Is Welch's method completely worthless? Even in a non taxable account?

The use of long and short signals is not new, as the author states in the article. His 2/222 method tests well according to historical data. Now, place real money into an experiment and track results. Set up a method to track new data and compute the stats. Also, establish a barometer to compare your results to buy and hold and other methods.
 
If I were to take up one simple timing approach I'd consider a monthly moving average type like discussed here: Timing Model – Meb Faber Research – Stock Market and Investing Blog

One could use this to move a portion of one's portfolio out of the market so as to avoid periods like 2002 and 2008 that might have grown into a period like the 1930's. So if one was 60/40 maybe they would go to 30/70 on such a signal. There would be whipsaws and one should know the history of such approaches.
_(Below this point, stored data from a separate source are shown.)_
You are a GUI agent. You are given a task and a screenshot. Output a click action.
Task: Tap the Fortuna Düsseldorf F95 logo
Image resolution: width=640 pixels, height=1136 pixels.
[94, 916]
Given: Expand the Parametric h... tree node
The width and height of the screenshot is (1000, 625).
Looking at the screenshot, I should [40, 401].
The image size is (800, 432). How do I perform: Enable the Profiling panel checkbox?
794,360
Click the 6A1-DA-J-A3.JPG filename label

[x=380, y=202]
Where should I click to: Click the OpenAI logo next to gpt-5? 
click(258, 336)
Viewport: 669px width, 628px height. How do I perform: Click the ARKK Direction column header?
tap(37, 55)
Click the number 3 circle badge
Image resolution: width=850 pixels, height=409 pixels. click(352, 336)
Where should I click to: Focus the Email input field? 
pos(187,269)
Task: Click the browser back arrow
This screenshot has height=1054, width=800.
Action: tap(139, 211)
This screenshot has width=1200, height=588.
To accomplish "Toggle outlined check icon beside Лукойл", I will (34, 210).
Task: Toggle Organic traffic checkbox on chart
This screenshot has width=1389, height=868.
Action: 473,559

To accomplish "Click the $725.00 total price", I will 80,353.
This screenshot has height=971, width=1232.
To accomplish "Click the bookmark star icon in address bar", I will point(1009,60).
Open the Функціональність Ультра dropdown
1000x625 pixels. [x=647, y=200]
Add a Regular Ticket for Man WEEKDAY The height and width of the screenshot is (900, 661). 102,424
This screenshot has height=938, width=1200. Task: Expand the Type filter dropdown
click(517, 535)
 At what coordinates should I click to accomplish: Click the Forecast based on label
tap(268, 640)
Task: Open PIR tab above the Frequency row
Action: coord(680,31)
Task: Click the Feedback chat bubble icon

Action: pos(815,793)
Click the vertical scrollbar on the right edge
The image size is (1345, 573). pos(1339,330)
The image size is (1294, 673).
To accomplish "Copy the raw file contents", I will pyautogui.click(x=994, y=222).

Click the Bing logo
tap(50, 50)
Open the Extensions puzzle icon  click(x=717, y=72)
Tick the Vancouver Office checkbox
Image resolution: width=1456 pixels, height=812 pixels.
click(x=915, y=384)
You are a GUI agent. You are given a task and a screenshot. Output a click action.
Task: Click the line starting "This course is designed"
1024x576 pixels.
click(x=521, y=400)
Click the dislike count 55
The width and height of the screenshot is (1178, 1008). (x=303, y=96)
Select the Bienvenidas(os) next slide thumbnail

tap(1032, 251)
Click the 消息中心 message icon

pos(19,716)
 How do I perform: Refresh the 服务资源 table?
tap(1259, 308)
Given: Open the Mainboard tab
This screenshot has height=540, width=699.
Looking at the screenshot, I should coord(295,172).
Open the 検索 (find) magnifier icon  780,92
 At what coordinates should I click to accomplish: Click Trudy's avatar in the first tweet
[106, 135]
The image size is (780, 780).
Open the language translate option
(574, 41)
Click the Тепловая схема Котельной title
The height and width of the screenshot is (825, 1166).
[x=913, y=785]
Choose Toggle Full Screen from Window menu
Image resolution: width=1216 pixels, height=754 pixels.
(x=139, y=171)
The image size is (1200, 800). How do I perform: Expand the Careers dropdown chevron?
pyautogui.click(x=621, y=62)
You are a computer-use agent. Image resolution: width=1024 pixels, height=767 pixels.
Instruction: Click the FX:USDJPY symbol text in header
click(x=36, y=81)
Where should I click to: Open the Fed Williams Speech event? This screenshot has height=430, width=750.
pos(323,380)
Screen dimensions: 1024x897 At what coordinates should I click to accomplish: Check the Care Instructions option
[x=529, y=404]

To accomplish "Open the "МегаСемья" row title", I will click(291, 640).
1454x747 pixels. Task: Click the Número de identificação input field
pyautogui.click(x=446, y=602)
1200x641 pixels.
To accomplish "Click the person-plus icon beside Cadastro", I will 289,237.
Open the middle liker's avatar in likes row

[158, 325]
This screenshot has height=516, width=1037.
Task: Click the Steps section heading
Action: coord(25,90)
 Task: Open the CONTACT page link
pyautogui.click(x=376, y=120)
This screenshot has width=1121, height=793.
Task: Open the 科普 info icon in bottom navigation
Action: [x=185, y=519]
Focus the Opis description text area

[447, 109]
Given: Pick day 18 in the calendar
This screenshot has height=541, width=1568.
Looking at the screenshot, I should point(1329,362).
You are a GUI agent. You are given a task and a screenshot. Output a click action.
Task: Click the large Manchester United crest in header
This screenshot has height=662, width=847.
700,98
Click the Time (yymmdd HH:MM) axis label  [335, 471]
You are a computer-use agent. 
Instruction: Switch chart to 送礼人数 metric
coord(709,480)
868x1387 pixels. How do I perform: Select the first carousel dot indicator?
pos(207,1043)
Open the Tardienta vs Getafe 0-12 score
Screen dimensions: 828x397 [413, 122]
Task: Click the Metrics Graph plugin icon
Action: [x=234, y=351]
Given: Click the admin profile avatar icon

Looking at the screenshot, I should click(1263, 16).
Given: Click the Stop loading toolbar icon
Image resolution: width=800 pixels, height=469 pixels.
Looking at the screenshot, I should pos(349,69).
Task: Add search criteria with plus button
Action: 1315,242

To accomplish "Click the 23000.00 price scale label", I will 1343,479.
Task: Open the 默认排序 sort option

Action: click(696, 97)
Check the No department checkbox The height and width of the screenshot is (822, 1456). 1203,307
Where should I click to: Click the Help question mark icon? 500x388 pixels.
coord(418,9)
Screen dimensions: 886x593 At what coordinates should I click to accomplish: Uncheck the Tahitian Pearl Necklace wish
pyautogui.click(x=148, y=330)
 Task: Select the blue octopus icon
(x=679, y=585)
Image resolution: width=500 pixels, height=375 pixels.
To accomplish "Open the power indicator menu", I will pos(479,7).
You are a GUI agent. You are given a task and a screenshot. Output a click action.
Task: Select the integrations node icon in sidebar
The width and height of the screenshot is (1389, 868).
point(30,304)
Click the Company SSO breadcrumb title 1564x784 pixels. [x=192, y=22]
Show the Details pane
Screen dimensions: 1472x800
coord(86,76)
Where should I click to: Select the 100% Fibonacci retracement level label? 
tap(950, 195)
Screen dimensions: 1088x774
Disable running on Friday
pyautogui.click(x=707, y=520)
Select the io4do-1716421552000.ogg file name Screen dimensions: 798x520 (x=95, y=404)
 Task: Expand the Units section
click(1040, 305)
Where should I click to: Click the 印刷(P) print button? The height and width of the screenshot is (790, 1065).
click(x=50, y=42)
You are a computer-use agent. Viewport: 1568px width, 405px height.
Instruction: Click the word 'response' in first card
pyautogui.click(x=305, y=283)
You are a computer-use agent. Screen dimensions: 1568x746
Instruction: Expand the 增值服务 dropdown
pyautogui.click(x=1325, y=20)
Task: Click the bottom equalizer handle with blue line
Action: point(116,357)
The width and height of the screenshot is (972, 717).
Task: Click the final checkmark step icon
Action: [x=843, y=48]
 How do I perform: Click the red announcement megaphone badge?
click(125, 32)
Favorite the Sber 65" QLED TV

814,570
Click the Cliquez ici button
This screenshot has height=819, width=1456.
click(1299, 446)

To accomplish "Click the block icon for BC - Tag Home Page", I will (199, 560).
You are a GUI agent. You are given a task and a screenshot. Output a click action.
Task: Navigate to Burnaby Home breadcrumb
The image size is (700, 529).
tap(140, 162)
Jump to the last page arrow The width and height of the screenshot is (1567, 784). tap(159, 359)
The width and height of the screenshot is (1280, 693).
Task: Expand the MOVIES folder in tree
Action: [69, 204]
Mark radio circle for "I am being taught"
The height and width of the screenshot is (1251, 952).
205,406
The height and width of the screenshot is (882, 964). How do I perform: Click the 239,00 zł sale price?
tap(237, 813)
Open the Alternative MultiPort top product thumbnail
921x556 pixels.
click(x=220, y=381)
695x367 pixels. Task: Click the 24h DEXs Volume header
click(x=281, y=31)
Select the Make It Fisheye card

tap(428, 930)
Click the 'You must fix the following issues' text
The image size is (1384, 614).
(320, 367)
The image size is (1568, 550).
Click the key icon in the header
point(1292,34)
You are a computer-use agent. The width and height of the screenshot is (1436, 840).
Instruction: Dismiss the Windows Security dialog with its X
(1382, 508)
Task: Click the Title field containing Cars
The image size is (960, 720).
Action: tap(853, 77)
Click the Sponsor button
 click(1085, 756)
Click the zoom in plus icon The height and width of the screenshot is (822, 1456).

No sense in adapting this if you think it is without some pain.

I do have a personal methodology but it's not based on simple moving averages.
 
Keep in mind the risk of data mining or multiple hypothesis testing. The author is probably testing out ~1000 different models and selecting the best one.

The 1000 come from at least 50 different days for the long term moving average (190 to 240) and probably maybe 20 or so options for the short term to decide on 2 day moving average (he doesn't actually say how many variations he considered for the short term MA but let's say he considered 1-20).

I wonder why all of these methods are reported as backtesting instead of I followed this method for 30 years and actually obtained the results in this paper?
 
It is quite easy to do a sensitivity analysis. If a model is highly sensitive to parameter variations, it should be rejected.
 
Totally agree that the author should have done a sensitivity analysis. He also should have done an out-of-sample test but he didn't do either.
 
Keep in mind the risk of data mining or multiple hypothesis testing. The author is probably testing out ~1000 different models and selecting the best one.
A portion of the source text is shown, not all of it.